テキストと要素のポインティング記録:

▶

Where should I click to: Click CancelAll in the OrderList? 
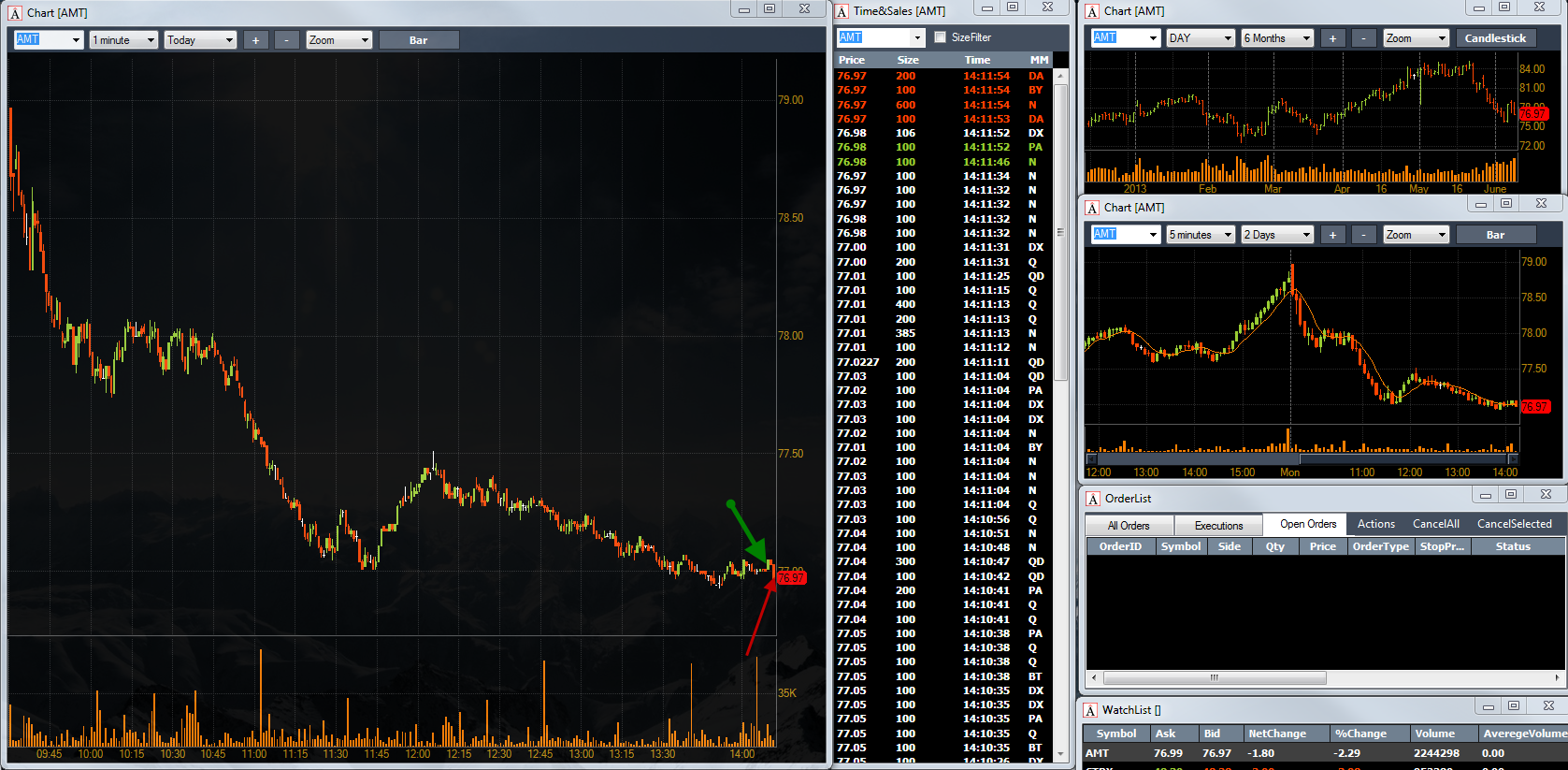point(1435,524)
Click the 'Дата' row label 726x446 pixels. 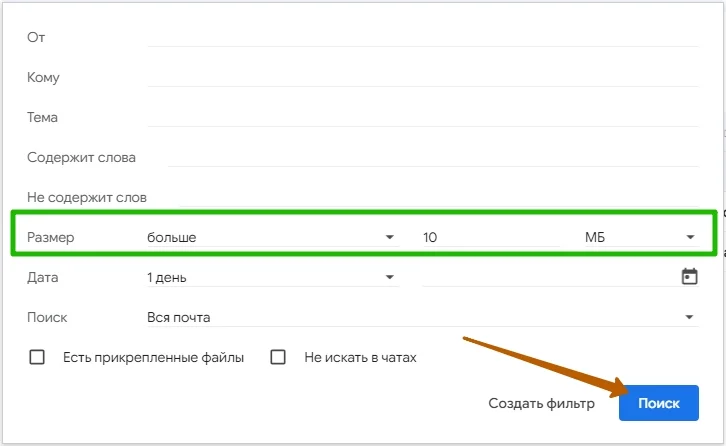[43, 277]
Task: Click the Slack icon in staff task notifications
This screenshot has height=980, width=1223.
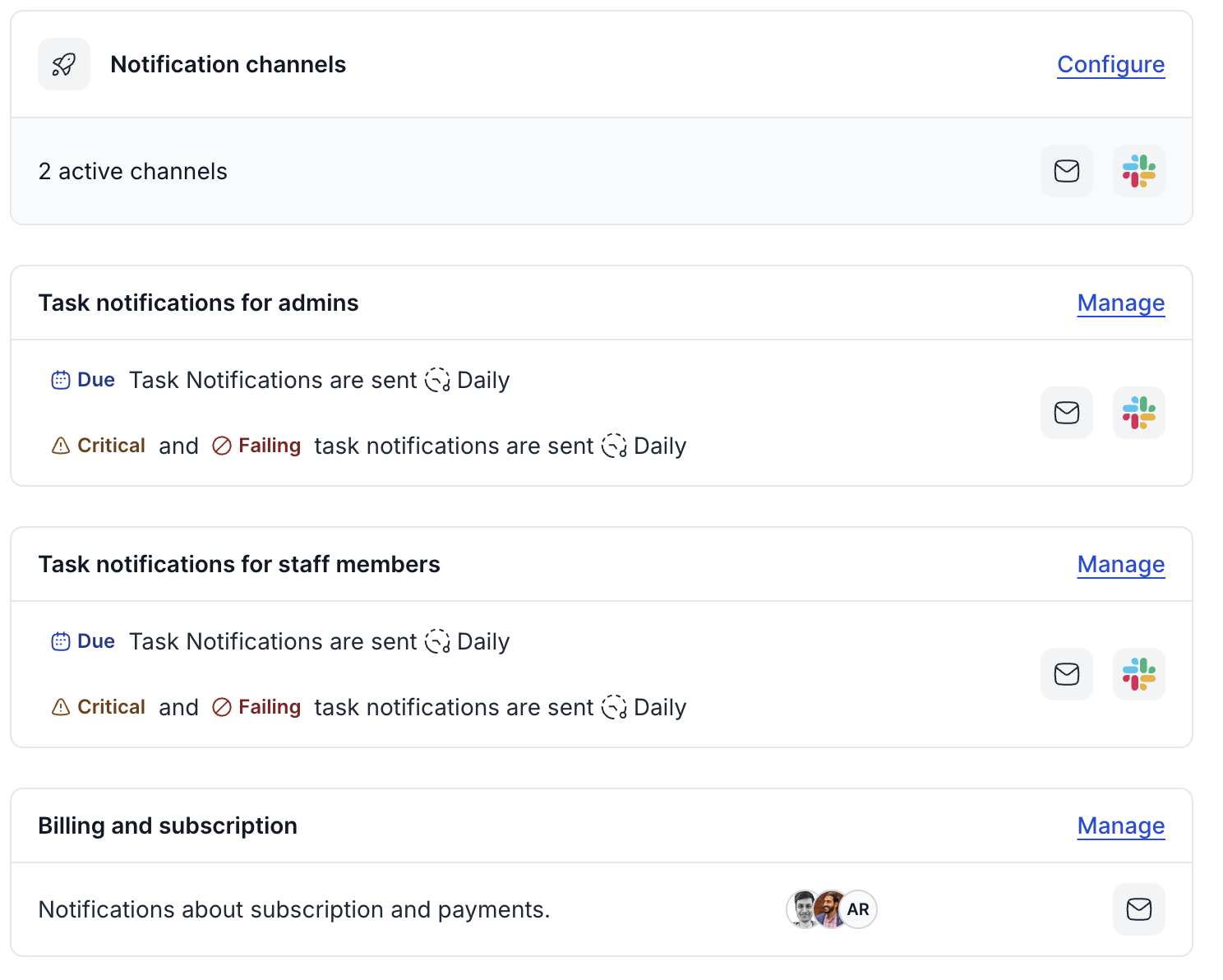Action: pyautogui.click(x=1138, y=674)
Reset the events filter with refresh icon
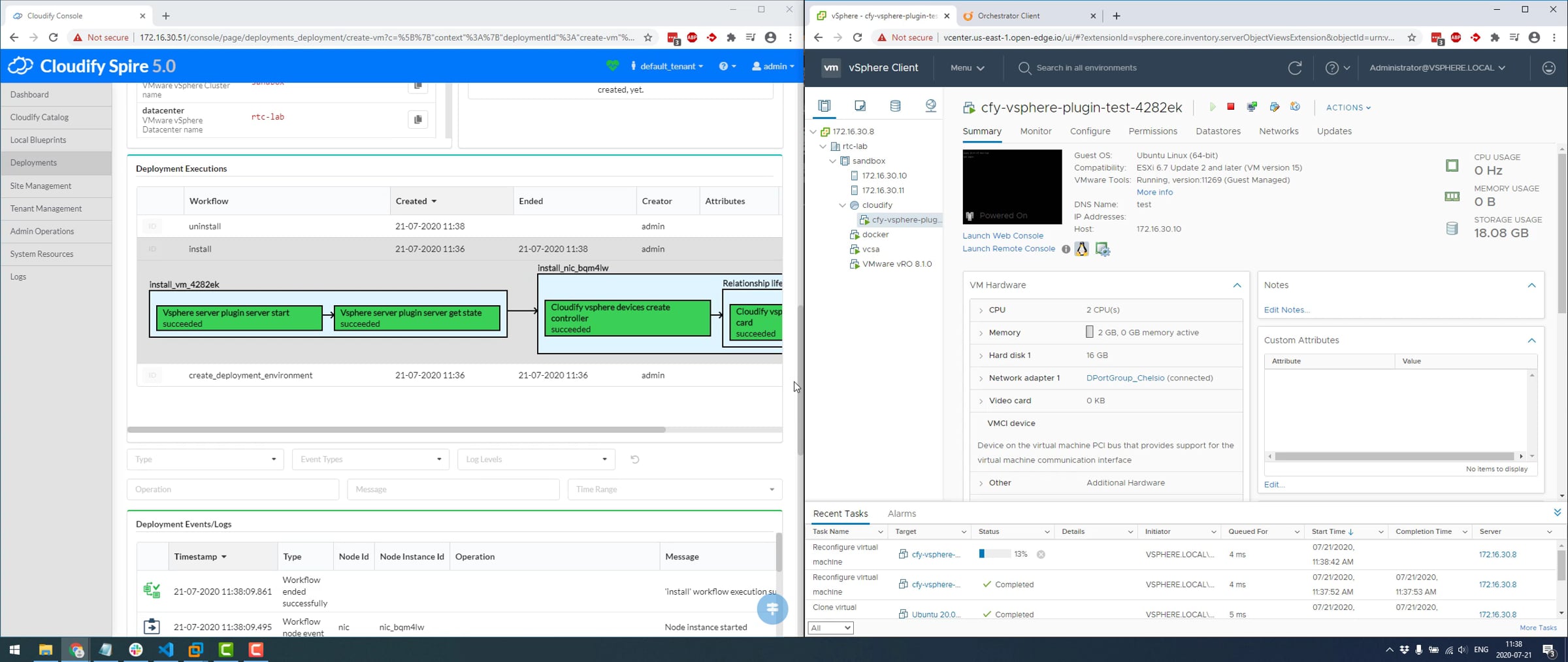This screenshot has width=1568, height=662. (x=634, y=459)
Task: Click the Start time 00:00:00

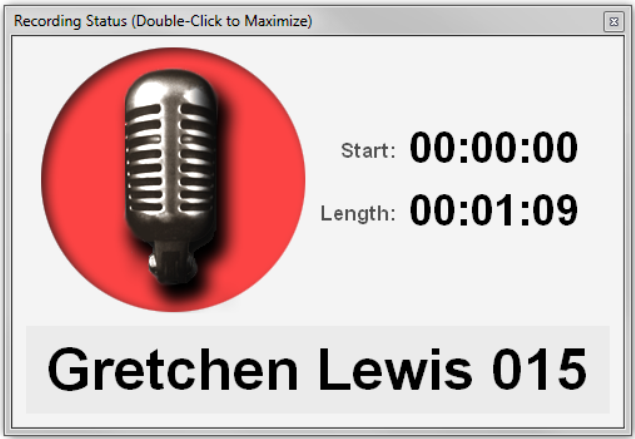Action: [x=493, y=147]
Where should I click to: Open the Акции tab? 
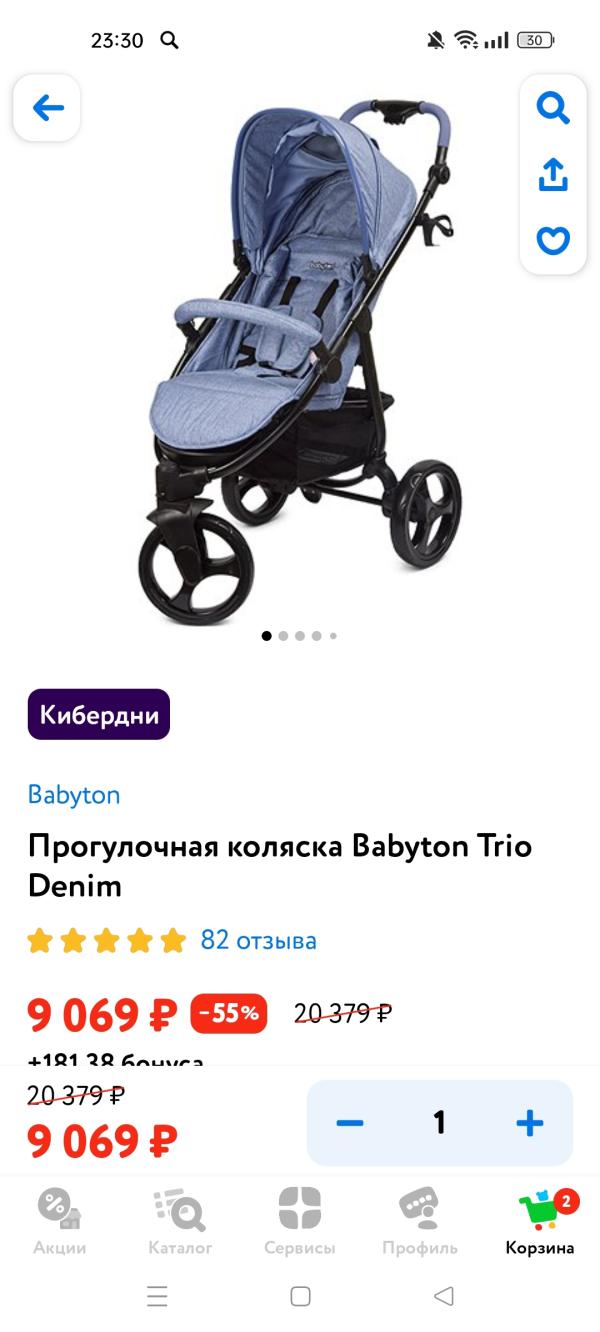pyautogui.click(x=60, y=1220)
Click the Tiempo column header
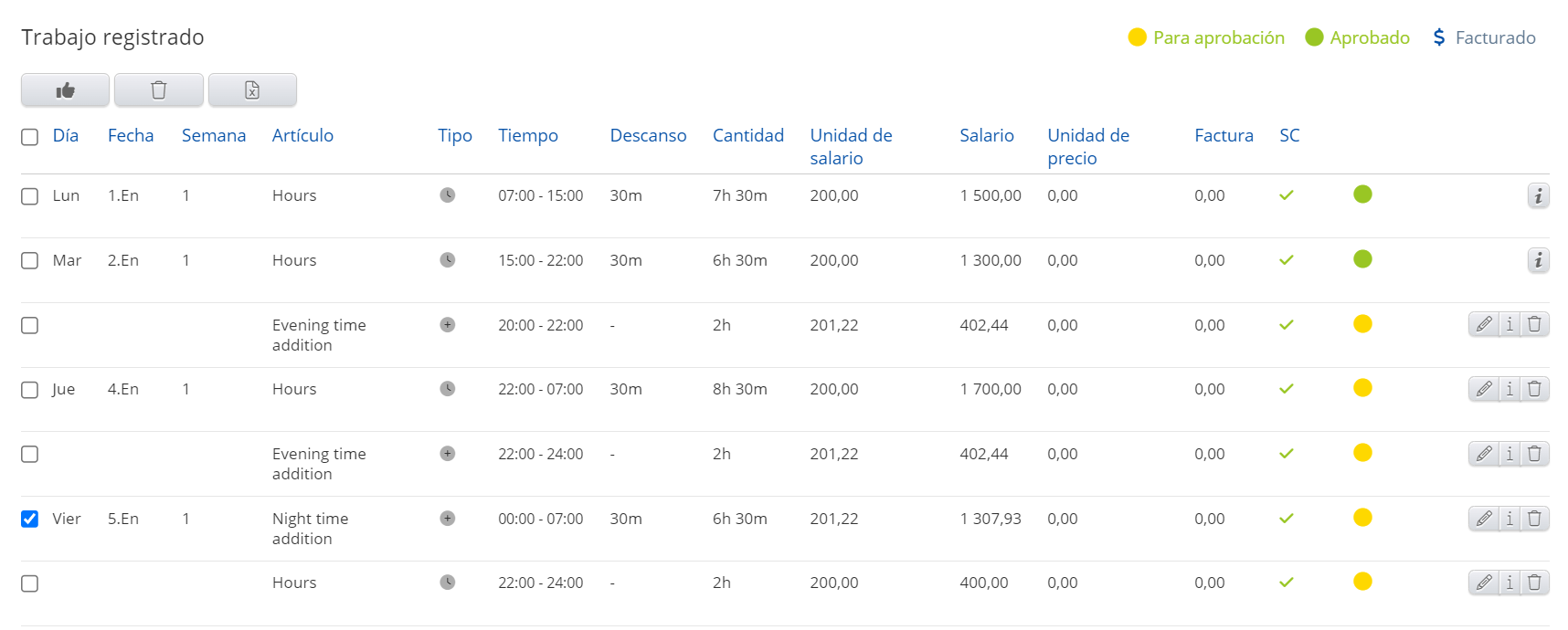The height and width of the screenshot is (630, 1568). pyautogui.click(x=527, y=136)
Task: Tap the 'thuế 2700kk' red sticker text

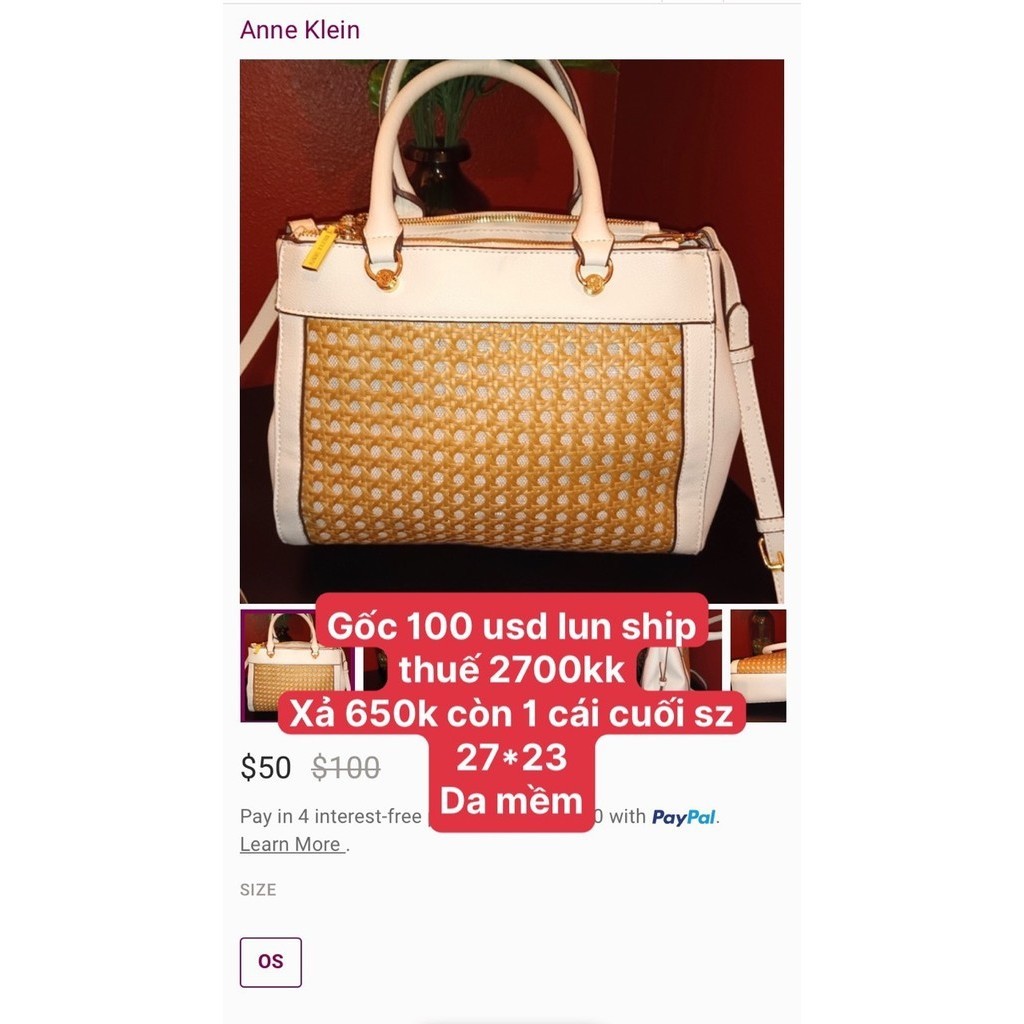Action: click(x=511, y=669)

◀

課題の要件: 「Reset the events filter with refresh icon」を含む行から始まり、データの末尾で終わる部分を、「番号」と「行」の2列からなるMarkdownの表に整形しなさい。空行は除き、画像は表に含めないこと。

本演習の解答:
| 番号 | 行 |
|---|---|
| 1 | Reset the events filter with refresh icon |
| 2 | This screenshot has width=1568, height=662. (x=634, y=459) |
| 3 | Task: Click the Start time 00:00:00 |
| 4 | Action: [x=493, y=147] |
| 5 | Where should I click to: Open the Акции tab?  |
| 6 | pyautogui.click(x=60, y=1220) |
| 7 | Click the Tiempo column header |
| 8 | The height and width of the screenshot is (630, 1568). pyautogui.click(x=527, y=136) |
| 9 | Task: Tap the 'thuế 2700kk' red sticker text |
| 10 | Action: click(x=511, y=669) |